-- Stored data follows --
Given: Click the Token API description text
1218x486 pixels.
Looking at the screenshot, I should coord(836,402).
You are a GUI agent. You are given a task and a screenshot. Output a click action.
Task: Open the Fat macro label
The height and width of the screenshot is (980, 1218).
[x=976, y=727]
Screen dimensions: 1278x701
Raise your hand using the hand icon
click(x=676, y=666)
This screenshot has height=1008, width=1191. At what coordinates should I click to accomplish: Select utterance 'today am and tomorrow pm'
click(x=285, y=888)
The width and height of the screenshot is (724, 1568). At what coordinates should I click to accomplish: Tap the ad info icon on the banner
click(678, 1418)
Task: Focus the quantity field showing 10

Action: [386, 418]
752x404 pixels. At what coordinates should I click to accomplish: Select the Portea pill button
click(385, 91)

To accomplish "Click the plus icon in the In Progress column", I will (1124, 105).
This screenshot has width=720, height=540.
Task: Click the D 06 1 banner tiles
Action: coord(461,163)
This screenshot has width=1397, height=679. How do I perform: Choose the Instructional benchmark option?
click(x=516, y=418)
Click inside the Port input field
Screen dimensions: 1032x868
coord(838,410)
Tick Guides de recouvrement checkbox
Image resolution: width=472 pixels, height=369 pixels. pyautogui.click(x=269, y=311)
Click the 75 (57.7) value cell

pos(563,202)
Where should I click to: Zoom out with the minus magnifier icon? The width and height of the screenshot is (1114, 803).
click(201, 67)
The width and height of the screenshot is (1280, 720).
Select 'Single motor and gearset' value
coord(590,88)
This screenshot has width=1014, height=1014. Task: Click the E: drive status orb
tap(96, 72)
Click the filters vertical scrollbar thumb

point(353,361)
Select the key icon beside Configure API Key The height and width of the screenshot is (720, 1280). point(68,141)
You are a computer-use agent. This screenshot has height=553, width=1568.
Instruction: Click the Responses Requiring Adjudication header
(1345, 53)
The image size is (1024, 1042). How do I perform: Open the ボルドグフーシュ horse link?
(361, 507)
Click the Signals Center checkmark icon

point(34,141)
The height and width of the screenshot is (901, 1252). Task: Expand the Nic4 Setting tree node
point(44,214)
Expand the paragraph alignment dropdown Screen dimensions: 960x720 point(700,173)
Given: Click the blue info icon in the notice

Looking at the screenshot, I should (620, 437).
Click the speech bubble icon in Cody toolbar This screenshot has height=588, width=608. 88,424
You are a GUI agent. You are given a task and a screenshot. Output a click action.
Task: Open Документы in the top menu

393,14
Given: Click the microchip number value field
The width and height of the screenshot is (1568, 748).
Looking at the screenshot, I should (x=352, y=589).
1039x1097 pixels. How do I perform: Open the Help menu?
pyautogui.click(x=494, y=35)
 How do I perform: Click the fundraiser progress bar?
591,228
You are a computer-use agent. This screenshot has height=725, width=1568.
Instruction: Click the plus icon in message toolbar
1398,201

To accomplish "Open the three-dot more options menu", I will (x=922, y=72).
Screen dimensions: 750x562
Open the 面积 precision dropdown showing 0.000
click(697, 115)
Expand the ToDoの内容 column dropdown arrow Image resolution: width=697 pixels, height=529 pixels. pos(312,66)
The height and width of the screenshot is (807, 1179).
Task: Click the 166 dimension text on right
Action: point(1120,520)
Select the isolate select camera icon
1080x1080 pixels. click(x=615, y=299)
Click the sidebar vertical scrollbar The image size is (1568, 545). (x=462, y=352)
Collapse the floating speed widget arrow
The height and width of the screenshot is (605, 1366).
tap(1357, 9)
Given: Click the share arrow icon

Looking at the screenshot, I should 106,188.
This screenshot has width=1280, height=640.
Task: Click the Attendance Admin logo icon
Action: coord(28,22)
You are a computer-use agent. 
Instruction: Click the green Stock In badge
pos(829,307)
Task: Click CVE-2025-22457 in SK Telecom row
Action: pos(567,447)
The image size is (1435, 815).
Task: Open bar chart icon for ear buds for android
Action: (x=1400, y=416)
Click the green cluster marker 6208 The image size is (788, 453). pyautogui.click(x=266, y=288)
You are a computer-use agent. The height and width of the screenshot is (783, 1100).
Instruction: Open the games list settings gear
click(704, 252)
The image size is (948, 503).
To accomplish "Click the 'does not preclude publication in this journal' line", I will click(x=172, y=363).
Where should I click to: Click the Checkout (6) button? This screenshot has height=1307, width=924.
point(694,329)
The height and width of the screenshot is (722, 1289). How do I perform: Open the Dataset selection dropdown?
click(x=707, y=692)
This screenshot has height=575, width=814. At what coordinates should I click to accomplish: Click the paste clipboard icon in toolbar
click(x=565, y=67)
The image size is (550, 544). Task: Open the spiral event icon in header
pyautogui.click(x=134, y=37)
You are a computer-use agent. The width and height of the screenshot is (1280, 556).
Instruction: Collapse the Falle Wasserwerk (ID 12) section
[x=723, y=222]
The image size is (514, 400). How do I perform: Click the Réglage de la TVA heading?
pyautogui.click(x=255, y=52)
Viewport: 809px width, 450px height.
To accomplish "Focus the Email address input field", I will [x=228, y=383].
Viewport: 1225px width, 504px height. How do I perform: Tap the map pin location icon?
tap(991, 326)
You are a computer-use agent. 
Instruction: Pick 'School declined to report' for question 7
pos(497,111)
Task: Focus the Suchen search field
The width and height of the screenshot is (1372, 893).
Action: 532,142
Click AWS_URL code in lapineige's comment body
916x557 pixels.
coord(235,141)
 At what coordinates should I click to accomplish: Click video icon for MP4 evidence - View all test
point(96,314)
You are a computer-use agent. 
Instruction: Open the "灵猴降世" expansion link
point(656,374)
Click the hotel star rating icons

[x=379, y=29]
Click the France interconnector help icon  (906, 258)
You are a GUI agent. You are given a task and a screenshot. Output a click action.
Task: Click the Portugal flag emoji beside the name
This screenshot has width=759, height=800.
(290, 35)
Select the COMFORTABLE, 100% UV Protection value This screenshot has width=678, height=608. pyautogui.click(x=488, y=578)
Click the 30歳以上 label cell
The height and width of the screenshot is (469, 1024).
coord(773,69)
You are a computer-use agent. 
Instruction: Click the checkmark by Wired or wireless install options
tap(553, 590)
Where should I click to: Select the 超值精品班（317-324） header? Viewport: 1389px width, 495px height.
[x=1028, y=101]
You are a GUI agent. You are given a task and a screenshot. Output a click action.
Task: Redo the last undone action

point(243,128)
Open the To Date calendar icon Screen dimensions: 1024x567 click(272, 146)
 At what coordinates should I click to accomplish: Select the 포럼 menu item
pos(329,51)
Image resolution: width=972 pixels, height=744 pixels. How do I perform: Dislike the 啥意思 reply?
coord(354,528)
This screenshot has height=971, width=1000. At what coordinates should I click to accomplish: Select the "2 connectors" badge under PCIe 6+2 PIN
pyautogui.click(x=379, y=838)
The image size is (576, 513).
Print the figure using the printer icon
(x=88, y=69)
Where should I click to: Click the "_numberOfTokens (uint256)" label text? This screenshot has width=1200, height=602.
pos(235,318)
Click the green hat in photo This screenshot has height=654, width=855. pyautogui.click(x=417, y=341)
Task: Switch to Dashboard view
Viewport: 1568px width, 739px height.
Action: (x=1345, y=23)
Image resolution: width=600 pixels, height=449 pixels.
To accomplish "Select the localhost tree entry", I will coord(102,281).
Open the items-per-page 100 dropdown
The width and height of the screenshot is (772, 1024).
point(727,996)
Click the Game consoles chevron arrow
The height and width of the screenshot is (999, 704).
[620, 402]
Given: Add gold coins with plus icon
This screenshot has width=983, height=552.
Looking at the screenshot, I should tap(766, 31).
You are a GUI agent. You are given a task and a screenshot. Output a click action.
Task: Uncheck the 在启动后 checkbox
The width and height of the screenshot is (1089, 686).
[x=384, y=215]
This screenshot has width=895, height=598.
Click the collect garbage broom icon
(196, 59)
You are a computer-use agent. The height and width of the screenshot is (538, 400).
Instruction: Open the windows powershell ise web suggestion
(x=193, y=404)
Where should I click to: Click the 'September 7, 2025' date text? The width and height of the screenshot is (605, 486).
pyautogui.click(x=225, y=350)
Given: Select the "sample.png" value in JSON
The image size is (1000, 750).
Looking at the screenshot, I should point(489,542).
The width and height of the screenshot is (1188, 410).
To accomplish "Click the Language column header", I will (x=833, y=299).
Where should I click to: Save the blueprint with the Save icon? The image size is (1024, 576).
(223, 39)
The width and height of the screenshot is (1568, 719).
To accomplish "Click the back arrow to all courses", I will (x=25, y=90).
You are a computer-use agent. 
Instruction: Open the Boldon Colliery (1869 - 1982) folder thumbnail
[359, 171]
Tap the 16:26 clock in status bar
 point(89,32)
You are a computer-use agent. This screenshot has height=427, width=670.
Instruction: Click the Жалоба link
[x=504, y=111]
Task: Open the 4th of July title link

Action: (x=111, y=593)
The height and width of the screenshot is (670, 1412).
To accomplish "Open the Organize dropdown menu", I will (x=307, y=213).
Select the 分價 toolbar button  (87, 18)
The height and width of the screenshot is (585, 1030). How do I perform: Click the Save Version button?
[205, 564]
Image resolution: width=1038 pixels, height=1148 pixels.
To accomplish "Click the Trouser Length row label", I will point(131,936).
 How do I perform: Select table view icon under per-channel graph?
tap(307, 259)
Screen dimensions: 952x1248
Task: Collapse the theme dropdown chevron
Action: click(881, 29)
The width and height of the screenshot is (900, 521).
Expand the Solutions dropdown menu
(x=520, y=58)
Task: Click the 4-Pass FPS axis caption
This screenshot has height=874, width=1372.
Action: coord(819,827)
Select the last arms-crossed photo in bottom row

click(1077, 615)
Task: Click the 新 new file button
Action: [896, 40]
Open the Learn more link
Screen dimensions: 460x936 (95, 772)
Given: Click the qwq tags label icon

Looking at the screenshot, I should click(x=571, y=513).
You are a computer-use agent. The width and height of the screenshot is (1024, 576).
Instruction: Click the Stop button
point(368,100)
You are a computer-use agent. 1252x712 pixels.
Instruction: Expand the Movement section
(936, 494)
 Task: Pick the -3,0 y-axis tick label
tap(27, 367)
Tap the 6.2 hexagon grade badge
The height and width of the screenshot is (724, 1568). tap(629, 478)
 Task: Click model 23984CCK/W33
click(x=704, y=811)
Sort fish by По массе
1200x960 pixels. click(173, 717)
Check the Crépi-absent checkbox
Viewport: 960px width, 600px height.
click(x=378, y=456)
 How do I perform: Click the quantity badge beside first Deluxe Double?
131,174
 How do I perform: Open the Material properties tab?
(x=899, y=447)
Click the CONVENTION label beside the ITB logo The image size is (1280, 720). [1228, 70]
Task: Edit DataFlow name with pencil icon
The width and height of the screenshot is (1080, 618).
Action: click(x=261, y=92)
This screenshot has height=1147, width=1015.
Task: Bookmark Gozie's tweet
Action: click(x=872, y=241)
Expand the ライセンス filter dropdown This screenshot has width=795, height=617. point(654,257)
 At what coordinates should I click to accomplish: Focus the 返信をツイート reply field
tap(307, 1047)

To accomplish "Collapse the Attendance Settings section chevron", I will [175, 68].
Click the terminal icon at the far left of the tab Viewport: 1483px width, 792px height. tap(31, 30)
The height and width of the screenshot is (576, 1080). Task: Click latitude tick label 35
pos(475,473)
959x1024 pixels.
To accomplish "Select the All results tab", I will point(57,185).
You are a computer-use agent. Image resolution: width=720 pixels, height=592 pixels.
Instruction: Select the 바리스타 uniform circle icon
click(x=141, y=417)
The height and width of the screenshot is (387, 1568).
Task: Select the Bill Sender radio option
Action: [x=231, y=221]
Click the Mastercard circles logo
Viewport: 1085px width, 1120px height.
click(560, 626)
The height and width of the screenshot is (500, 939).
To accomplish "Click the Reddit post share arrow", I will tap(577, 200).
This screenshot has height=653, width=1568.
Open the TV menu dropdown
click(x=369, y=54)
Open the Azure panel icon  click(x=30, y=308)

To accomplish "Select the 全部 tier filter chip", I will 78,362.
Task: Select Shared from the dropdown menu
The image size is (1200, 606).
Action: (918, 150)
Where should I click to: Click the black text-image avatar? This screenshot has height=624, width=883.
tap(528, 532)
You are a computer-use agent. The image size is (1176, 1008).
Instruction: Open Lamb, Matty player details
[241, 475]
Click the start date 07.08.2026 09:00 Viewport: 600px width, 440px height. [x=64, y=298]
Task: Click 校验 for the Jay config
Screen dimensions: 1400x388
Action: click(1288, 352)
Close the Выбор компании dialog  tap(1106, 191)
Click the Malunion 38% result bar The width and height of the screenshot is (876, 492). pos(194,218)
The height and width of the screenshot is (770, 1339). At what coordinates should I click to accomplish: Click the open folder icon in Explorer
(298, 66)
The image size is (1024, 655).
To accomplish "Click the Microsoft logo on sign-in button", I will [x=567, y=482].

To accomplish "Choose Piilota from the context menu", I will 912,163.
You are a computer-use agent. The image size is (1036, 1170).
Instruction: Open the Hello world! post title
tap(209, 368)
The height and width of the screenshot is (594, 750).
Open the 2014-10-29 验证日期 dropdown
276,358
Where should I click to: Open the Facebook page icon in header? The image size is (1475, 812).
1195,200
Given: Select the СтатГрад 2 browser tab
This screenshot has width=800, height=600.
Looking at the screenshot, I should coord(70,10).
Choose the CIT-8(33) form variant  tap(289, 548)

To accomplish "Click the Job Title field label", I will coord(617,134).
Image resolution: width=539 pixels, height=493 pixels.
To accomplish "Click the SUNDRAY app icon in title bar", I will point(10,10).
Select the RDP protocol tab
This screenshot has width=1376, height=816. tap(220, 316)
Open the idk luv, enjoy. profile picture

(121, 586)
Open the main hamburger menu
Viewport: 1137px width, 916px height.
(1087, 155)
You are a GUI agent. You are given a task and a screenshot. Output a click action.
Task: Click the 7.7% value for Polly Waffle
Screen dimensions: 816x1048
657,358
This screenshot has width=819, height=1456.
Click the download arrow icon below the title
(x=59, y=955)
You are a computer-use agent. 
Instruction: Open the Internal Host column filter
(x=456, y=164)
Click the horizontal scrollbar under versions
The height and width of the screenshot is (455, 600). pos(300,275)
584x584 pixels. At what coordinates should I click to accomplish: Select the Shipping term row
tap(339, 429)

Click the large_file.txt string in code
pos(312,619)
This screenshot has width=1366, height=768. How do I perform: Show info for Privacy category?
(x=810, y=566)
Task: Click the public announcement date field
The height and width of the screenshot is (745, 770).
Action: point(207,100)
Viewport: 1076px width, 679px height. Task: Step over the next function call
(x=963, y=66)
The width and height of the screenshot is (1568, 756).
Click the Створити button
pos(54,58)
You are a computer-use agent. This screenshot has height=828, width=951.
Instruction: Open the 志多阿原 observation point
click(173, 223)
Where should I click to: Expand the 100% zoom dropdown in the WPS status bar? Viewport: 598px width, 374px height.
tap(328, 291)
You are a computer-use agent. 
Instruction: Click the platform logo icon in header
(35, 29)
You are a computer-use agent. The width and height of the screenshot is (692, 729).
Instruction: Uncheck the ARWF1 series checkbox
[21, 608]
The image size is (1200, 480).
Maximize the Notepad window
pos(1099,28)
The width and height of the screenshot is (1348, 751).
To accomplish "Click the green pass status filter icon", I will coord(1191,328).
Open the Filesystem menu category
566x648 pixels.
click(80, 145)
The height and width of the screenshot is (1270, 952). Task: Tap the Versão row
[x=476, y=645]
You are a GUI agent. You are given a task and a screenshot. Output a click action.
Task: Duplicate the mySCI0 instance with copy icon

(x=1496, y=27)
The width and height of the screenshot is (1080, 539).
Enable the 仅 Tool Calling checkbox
-- Stored data concluded --
Instructions for the task.
What is the number of lines above that contain "name"? Reply with that number only.

Answer section.
2